После небольшой, но досадной задержки из своей хижины вышел вождь Китенджи. Худой, угловатый, как саранча, он медленно шел, опираясь на резной посох красного дерева. Остановившись у едва заметной черты, отделявшей деревню от территории отеля, старик присел на бревно. Ясно: не хочет, глядя сверху вниз, раздражать карлика. А за глаза, как и прочие дикари, называет его Чура Ньякунда — Желтая Лягушка.

Оливио приготовился отражать попытки хитрого африканца что-нибудь вытянуть из него, не поступаясь ни малейшей толикой собственного имущества или власти. Кончится тем же, чем и всегда: подношением. Правда, сегодня Оливио имел в виду кое-что получше.

— Приветствую тебя, великий Баба, отец моей деревни.

— Где мои замечательные шкуры, старик? — прошипел Оливио. — Где корзины, которые мне обещали сплести твои старухи?

— Шкуры? Это какие же, Баба? — спросил вождь, возвышая голос и закатывая водянистые глаза. — Вчера я дал тебе фасоль и крупные тыквы. А шкуры? Откуда я возьму шкуры? Моим людям запрещено охотиться.

— Шкуры — на антилопах, иди и сдери. Обработай как следует и принеси мне — иначе не получишь воды из источника его светлости.

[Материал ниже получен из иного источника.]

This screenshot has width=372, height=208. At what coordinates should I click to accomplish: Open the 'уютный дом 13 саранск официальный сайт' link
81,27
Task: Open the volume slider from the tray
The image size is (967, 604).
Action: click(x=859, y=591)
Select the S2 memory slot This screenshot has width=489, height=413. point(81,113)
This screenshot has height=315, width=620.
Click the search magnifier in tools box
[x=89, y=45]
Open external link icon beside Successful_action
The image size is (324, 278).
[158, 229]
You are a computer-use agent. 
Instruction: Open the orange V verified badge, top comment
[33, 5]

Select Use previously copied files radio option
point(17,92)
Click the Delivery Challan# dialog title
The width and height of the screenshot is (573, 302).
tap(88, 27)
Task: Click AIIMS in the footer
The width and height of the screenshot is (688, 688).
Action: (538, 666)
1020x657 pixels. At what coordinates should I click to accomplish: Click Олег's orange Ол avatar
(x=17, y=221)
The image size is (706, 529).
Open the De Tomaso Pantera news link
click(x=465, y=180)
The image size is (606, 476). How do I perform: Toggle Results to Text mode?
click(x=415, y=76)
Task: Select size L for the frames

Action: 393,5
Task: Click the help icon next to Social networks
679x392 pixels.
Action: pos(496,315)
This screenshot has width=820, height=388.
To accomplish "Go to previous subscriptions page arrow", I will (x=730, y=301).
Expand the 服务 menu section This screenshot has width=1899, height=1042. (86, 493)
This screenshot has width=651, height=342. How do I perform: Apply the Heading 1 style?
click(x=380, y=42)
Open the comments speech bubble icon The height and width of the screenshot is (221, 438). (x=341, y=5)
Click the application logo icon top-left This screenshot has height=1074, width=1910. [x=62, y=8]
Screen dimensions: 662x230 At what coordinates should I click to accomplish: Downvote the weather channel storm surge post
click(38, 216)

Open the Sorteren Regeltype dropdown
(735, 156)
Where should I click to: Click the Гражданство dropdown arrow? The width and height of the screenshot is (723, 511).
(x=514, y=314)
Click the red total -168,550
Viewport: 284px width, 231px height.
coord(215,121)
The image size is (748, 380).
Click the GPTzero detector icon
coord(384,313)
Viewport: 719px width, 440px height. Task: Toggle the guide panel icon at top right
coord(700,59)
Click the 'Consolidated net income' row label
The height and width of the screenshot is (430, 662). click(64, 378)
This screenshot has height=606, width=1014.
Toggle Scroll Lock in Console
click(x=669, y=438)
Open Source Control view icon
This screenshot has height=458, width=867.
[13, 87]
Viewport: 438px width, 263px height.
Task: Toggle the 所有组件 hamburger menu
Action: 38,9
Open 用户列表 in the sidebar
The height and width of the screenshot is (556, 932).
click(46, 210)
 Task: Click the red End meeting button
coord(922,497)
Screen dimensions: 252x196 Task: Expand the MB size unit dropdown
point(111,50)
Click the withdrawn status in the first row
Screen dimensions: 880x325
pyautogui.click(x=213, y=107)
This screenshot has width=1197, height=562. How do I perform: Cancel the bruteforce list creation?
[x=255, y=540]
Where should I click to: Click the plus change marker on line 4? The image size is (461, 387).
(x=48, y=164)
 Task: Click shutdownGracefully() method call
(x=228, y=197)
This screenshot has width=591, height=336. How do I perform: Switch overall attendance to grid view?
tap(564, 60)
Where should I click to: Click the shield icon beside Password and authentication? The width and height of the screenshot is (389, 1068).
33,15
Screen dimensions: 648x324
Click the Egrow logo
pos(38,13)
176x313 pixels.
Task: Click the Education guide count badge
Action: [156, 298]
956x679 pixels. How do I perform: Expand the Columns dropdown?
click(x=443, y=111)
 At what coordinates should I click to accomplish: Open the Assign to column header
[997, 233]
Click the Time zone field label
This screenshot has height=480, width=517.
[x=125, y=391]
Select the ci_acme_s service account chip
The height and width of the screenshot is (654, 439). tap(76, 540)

— Не получу воды? Но, возлюбленный Баба, ведь тогда мои дети не смогут служить тебе. А мужчины, которых я отдал тебе, когда началась война? Вспомни, Баба: восемнадцать крепких носильщиков для английских солдат. Им пришлось идти далеко-далеко, в страну злобных дикарей, львов и болезней. Разве мои братья вернулись домой? Разве их дети сыты, а жены — согреты? Если они вернутся, станут ли почитать своего вождя после всего, что вытерпели от англичан: носили их на своем горбу, голодали и много, много раз прощались с жизнью? Какими глазами они будут смотреть на меня, бесценный Баба?

— Я, что ли, начал войну, старик? — возразил карлик, ни на минуту не забывая о цели своего визита. — Я забрал себе этих людей? Заставил носить себя на закорках? Нет. Это все англичане. Жены? Покажи мне хоть одну, оставшуюся в одиночестве. Нет, они, как и прежде, приносят детей. От тебя потребовали двадцать пять мужчин — семерых я выторговал обратно. Умолил знакомого его светлости. Так что ты еще должен мне семерых, или трех молодых девушек, или одну — особенную.